Años después, otra sobrina me escuchó hablar sobre las niñas desaparecidas y en un momento me preguntó: ¿eso qué significa tía, debo dejar de salir a jugar? Y solo atiné a decirle que ella no debía preocuparse de nada, que nosotras estábamos ahí para cuidarla y protegerla, que a ella solo le tocaba escuchar cuando le dábamos recomendaciones de qué hacer y qué no hacer.

Recuerdo también un día cualquiera en Campeche, en un camión del transporte público había un niño “ayudante de camionero”, que gritaba cada tanto a todo pulmón el rumbo de la ruta para subir a la gente, cobraba diligente y en los momentos de silencio y paz en el recorrido, cantaba para sí “si las gotas de lluvia fueran de caramelo…”, no pasaba de los 10 años y ya tenía la responsabilidad de trabajar y ayudar en casa, expuesto a un mundo desde su condición de niño.

Todas las personas adultas fuimos niños y niñas alguna vez, pero quizá en el camino se olvida lo que se sentía y se sabía a esa edad, la inocencia y la alegría, tener el corazón pequeñito y amar pero también tener miedo, incertidumbre, hambre, ¿qué puede trastocar el corazón de un niño o una niña para llevarlo a ser un adulto lleno de miedos o de odios? Es la pregunta que no deja de rondar en mi cabeza, cada que pienso en lo hermoso de unos adultos cuya alegría y ternura permanece intacta, porque el mundo no logró arrebatárselas, adultos que sonríen, adultos que aman sin miedo, personas adultas que abrazan la amistad y son personas amables porque recibieron amor en sus infancias.

Cualquiera que sea la razón para que un adolescente que apenas va saliendo de la infancia trastoque la vida de otros niños y niñas habla de indiferencia de las personas adultas a su alrededor para saber ver que era un niño quebrado, roto, que algo no estaba bien y que se fue haciendo cada vez más grande hasta llevarlo al punto donde no hubo retorno.
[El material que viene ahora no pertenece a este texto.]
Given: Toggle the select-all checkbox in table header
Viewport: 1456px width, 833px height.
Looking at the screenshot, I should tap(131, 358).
Varias notas hablan de que era un adolescente conocido por torturar animales, gatos y perros del vecindario, y sí, esos son algunos de los indicios de que algo sucede en el corazón y en la mente de un niño o niña, pero como en muchos casos simplemente ocurre que no son vistos, son invisibles o todo se supone de ellos y ellas, pero poco se sabe.

Y me atrevo a escribir esto porque recuerdo aquella mala campaña que se hizo en una institución de salud diciendo que de “Antes de cumplir los 18 años, 5 de cada 10 mujeres serán madres”, o todas las resistencias e insistencias en creer que tener derecho al ejercicio de la sexualidad es lo mismo que la existencia de los matrimonios infantiles, o un programa para prevenir la violencia basada en el supuesto de que había que empezar por prevenir el embarazo adolescente porque los que cometían delitos eran los hijos de esas adolescentes al llegar a su edad adulta.
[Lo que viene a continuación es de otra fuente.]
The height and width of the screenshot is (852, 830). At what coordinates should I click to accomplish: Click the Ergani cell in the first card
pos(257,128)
Prejucio, estigma, criminalización, invisibilización, creer que una niña ya puede y debe ser madre porque menstrúa, su sexualización y cosificación, su consumo como producto, las violencias sobre los cuerpos de las niñas, el incesto y el abuso en la familia sobre las niñas y los niños, el incremento gradual y alarmante de las experiencias de abuso sobre las infancias en México solo hablan de que no hay claridad acerca de lo que implica la protección de los derechos de las infancias.

Los derechos de las infancias, lo más nuevo

Pero no es nada nuevo, contrario a lo que se cree, la humanidad no ha cuidado de las infancias, siempre las desprotegió, incluso hoy pese a existir marcos de protección existe una subyugación y violencia basada en el poder de sometimiento físico, en la opresión basada en la figura de respeto del niño/niña hacia el adulto, incluso la violencia sexual infantil se basa en la explotación amoroso-afectiva del adulto sobre las infancias que confían en ellos, y en la ausencia de recursos en las infancias para hacer frente a la violencia adulta que se apoya principalmente en la poca credibilidad a un niño o niña. Minorizar no es nuevo, es lo más vigente.